AIM OF THE EXERCISE:
For the entries below, report the number of lines containing "agent", without any other content.

Dataset entries:
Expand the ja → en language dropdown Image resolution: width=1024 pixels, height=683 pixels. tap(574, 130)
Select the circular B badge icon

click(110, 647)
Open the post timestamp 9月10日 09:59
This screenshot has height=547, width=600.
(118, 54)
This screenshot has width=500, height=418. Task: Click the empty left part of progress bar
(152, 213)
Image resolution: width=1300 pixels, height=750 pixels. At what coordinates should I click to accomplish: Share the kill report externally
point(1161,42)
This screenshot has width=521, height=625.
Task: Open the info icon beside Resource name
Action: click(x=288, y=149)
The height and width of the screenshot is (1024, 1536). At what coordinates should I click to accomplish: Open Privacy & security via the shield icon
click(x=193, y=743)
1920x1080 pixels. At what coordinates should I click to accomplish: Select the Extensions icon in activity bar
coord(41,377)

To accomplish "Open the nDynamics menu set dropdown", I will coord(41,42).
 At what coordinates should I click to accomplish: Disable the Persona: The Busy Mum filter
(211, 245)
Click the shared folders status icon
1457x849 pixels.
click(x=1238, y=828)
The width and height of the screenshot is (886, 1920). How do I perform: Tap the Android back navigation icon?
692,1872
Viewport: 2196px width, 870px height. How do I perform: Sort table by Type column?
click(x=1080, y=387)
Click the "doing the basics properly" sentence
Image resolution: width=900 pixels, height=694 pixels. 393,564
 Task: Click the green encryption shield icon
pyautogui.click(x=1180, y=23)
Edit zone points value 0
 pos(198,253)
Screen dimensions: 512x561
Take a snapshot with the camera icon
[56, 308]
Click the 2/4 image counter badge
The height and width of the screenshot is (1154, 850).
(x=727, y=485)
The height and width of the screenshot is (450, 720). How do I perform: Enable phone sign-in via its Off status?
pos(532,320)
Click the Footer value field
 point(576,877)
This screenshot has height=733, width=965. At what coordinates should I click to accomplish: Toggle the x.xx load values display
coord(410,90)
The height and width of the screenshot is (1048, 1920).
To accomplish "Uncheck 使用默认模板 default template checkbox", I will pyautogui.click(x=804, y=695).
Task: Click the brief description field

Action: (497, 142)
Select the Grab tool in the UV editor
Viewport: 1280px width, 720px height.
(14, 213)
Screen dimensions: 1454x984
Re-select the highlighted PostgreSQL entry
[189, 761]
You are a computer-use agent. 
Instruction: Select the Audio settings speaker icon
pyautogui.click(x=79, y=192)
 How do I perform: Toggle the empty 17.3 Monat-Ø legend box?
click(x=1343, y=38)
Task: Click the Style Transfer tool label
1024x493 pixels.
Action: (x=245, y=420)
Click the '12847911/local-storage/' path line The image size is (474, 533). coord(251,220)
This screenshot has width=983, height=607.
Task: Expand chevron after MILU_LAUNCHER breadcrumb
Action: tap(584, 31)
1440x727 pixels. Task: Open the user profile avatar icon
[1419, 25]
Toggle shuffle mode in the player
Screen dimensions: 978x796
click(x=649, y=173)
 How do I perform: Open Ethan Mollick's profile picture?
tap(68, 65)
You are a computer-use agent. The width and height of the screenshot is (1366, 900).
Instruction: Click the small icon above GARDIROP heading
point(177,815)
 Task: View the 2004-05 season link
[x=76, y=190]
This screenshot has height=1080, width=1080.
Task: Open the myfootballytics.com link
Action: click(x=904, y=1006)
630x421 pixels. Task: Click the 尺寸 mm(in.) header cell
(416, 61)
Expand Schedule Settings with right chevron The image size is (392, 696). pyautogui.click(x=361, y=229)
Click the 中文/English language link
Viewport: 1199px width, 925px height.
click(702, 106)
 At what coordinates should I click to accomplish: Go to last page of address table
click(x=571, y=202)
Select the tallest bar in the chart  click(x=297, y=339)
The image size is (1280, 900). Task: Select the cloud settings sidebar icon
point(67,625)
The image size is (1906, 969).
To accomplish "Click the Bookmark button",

RESPONSE BOX:
2